§ TASK A:
Could you print, verbatim, the lines of the entries between the line holding "Task: Click the Darty shop avatar" and the line holding "Action: pyautogui.click(x=119, y=388)", inclusive?

§ EXCERPT TO READ:
++++++++++++++++++++
Monday, May 4, 2009

Card Game Review - Cutthroat Caverns

Some games suggest the theme through their title, like Android, which is a game about solving a murder where a robot may or may not have been involved. Some use the title to hint at the mechanics, like Blokus, with its crazy plastic blocks. And some other games just have weird titles with very little relation to the actual game, like Cribbage, which despite sounding like a game about cooking bland vegetable dishes is actually a card game with nonsensical rules invented by a drunken Englishman with too much time on his hands. We won't discuss games with names in foreign languages, because frankly, I don't even know what those mean.

But rarely has a game had the kind of truth in advertising found in Cutthroat Caverns. In this dungeon-diving card game from Smirk & Dagger Games (one of my favorite little game companies), you go into caverns and then play really cutthroat. Plus there's some great alliteration there, so it's just a flat-out catchy title.

Everyone in Cutthroat Caverns plays a member of the adventuring party in a quest to nab the greatest treasure ever. But there's only one greatest treasure ever, and only one of you can have it, and your long-standing rule is that the person who gets the kill gets first pick. So now you all have to make sure that the monsters die before they kill you - but more importantly, you have to make sure that when the monsters die, you're the one who gets credit for the kill.

It's actually a really simple mechanic, in theory. Every turn, players take turn playing an attack card face down, then revealing them in turn order. You never want to do enough damage to almost kill the monster, or the next player will get the kill, but you also don't want to hold off entirely, or the damned thing will murder all of you. You have to cooperate, or the monsters will be eating your livers with fava beans and a nice chianti. But you have to be sly, and time your attacks, or an even worse event will transpire - someone else will win.

And if timing doesn't work out for you, there are other options. You can trip your friends so that they miss. You can taunt the monster and then jump behind your allies so that they get hit. You can deliberately screw up their attacks so that they hit themselves. It's nasty in this dungeon, but man, it sure is fun.

You'll fight monsters as you wind your way through the dungeon, defeating one after another as you kill your way to your prize. You'll fight the ripper, which makes you dump cards when it bites you. You'll battle the iron skin gargoyle, which shrugs off weak attacks. You'll take on the clockwork golem, which heals itself as you fight, so that you have to keep throwing your best attacks at it, and it will still probably get to whack everyone at the table.

In fact, all the monsters are amazing, with brilliant art and different tricky rules for every encounter. Don't hit the lurker too hard, or you'll be his target. Hit the basilicanth as hard as you can, or he'll be hitting you, real hard. And if you're fighting the gas bag, try to get someone else to deliver the killing blow, because they'll be poisoned and not actually get any credit for killing it. You have to be on your toes and adjust your strategy for every encounter.

There are even encounters where you don't fight at all. The trap room, for instance, randomly smacks players until they can get through, and the riddle room damages players until they can correctly guess where two identical cards might be hidden. These are fun - but only at the beginning. I can tell you from experience that either one of these makes a really disappointing game ender - everyone is gunning for the score leader, and then it all ends in a random guessing game. It's very anticlimactic, and I recommend that you house-rule these non-combat encounters out of the last few rounds, to keep the game tense until the end.
++++++++++++++++++++
§ LISTED RECORDS:
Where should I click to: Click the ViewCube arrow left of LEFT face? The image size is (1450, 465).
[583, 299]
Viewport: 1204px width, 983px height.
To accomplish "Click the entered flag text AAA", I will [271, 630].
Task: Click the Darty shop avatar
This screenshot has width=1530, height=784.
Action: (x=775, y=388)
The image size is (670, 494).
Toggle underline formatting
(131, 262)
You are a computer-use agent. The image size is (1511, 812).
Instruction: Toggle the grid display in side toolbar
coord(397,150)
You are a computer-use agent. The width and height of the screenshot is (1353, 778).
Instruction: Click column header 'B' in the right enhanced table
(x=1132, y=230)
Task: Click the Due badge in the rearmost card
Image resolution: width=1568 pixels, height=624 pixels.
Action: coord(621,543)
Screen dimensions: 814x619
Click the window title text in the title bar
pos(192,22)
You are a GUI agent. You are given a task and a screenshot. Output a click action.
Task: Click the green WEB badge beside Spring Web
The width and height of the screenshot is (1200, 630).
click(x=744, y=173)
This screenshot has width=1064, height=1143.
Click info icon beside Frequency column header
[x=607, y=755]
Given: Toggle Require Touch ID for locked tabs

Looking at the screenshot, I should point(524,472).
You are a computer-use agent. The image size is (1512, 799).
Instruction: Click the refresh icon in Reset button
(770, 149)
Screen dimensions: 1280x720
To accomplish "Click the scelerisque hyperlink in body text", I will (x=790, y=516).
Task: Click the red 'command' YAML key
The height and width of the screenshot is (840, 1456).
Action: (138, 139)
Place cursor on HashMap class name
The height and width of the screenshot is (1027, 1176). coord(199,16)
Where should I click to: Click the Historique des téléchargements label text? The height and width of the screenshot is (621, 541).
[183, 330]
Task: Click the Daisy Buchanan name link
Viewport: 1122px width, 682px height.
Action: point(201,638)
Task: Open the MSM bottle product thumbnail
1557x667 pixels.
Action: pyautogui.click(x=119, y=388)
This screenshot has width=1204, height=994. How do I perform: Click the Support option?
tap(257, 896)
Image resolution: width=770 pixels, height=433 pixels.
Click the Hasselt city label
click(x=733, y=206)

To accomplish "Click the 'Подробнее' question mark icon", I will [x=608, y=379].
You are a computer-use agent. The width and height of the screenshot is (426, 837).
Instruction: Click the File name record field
++++++++++++++++++++
§ TASK B:
Can you output, word for word, the part of the Cutthroat Caverns review between "Everyone in Cutthroat" and "for the kill.", inclusive?

§ TASK RESULT A:
Task: Click the Darty shop avatar
This screenshot has width=1530, height=784.
Action: (x=775, y=388)
The image size is (670, 494).
Toggle underline formatting
(131, 262)
You are a computer-use agent. The image size is (1511, 812).
Instruction: Toggle the grid display in side toolbar
coord(397,150)
You are a computer-use agent. The width and height of the screenshot is (1353, 778).
Instruction: Click column header 'B' in the right enhanced table
(x=1132, y=230)
Task: Click the Due badge in the rearmost card
Image resolution: width=1568 pixels, height=624 pixels.
Action: coord(621,543)
Screen dimensions: 814x619
Click the window title text in the title bar
pos(192,22)
You are a GUI agent. You are given a task and a screenshot. Output a click action.
Task: Click the green WEB badge beside Spring Web
The width and height of the screenshot is (1200, 630).
click(x=744, y=173)
This screenshot has width=1064, height=1143.
Click info icon beside Frequency column header
[x=607, y=755]
Given: Toggle Require Touch ID for locked tabs

Looking at the screenshot, I should point(524,472).
You are a computer-use agent. The image size is (1512, 799).
Instruction: Click the refresh icon in Reset button
(770, 149)
Screen dimensions: 1280x720
To accomplish "Click the scelerisque hyperlink in body text", I will (x=790, y=516).
Task: Click the red 'command' YAML key
The height and width of the screenshot is (840, 1456).
Action: (138, 139)
Place cursor on HashMap class name
The height and width of the screenshot is (1027, 1176). coord(199,16)
Where should I click to: Click the Historique des téléchargements label text? The height and width of the screenshot is (621, 541).
[183, 330]
Task: Click the Daisy Buchanan name link
Viewport: 1122px width, 682px height.
Action: point(201,638)
Task: Open the MSM bottle product thumbnail
1557x667 pixels.
Action: pyautogui.click(x=119, y=388)

§ TASK RESULT B:
Everyone in Cutthroat Caverns plays a member of the adventuring party in a quest to nab the greatest treasure ever. But there's only one greatest treasure ever, and only one of you can have it, and your long-standing rule is that the person who gets the kill gets first pick. So now you all have to make sure that the monsters die before they kill you - but more importantly, you have to make sure that when the monsters die, you're the one who gets credit for the kill.